Why ETL/ELT matters for Data Engineers
ETL/ELT Development turns raw data into reliable, analytics-ready datasets. As a Data Engineer, you design how data is ingested, cleaned, modeled, and delivered to stakeholders. You’ll implement batch or streaming pipelines, ensure data quality, handle late-arriving records, and make transformations efficient and testable.
- ETL (Extract-Transform-Load): Transform before loading into target.
- ELT (Extract-Load-Transform): Load raw data first, then transform inside the warehouse/lakehouse.
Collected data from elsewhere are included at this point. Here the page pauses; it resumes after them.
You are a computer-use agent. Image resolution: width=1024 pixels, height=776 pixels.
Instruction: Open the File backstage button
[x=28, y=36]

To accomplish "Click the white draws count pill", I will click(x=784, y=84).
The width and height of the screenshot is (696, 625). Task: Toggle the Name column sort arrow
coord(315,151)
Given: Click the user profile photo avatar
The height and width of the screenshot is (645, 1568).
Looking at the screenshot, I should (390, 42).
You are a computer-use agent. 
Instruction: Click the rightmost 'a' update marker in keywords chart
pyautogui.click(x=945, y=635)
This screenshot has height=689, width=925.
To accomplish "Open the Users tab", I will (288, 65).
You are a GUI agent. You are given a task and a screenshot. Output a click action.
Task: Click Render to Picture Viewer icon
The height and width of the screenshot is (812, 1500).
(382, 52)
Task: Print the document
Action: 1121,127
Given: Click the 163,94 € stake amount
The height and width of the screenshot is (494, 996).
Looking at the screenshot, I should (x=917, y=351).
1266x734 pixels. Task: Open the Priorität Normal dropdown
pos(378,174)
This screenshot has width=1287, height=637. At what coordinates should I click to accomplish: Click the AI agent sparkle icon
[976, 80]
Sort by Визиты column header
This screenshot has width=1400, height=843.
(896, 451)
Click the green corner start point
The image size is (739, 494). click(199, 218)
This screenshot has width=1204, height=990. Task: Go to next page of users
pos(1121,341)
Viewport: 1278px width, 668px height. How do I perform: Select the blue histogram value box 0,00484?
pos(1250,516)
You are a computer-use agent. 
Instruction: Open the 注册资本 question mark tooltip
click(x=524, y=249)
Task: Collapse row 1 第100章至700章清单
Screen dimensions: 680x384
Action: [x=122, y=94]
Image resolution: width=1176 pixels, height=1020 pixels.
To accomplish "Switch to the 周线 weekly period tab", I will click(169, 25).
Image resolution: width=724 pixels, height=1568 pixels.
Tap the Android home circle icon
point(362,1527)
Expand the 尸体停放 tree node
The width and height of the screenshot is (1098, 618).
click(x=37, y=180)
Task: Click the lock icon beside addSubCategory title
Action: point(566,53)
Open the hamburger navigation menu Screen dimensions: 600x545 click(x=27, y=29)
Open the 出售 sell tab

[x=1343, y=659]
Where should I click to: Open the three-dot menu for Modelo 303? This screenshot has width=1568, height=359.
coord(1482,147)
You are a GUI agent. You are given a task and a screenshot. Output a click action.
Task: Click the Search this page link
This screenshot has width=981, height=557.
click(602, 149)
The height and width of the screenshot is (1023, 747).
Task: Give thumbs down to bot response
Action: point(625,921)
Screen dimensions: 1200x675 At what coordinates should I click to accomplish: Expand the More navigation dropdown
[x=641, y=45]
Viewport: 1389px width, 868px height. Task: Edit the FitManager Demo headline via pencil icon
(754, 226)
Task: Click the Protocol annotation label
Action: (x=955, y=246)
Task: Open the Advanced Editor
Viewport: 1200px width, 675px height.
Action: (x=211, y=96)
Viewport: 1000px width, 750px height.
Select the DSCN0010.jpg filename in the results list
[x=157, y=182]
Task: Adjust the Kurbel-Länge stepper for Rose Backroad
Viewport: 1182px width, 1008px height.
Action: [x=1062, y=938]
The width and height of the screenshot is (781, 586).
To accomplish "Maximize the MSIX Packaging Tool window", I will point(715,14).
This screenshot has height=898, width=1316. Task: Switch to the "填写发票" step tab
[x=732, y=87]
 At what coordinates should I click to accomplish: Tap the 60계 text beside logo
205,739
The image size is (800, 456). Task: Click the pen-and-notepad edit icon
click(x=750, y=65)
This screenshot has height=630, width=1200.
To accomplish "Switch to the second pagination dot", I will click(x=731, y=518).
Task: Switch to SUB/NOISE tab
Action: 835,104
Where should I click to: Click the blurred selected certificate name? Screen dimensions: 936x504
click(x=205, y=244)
Modern teams often prefer ELT for scalability and simplicity, but both patterns remain useful.
Who this is for
- Aspiring or junior Data Engineers building their first production-grade pipelines.
- Analysts transitioning to engineering roles and formalizing SQL transformations.
- Engineers who want reproducible, testable data models for analytics and ML.
Prerequisites
- Comfortable SQL: joins, window functions, CTEs, aggregation.
- Basic Python (or another scripting language) for orchestration and utilities.
- Familiarity with a data warehouse or lakehouse (e.g., columnar storage concepts, partitions).
- Understanding of batch scheduling and job runs.
Learning path
- Set up layers: Organize raw → staging → mart zones with clear naming and ownership.
- Model for analytics: Build facts and dimensions that answer real business questions.
- Make transforms reusable: Parametric SQL patterns, macros, or views for consistency.
- Handle change and lateness: Watermarks, deduplication, and upserts.
- Partition and cluster: Choose keys aligned to query patterns and data volume.
- Recovery-ready pipelines: Idempotent design, reprocessing windows, and backfills.
- Validate and monitor: Row counts, null checks, freshness tests, and simple data contracts.
Worked examples
Example 1 — Simple ELT from raw to mart
Goal: Load raw.orders to staging, then produce mart fact and dimension tables.
-- 1) Staging: normalize types and basic cleaning
create or replace table staging.orders as
select
cast(order_id as bigint) as order_id,
cast(customer_id as bigint) as customer_id,
cast(order_ts as timestamp) as order_ts,
cast(total_amount as numeric(12,2)) as total_amount,
trim(status) as status,
ingestion_ts
from raw.orders;
-- 2) Dimension: customers (using latest seen attributes)
create or replace table mart.dim_customer as
select customer_id,
any_value(customer_name) as customer_name,
any_value(country) as country
from staging.customers
group by customer_id;
-- 3) Fact: orders (join with customer dim for convenience if needed)
create or replace table mart.fact_orders as
select o.order_id,
o.customer_id,
d.country,
o.order_ts,
o.total_amount,
o.status
from staging.orders o
left join mart.dim_customer d using (customer_id);
Note: Keep dimensions and facts as separate layers; avoid mixing business logic for different domains in one transformation.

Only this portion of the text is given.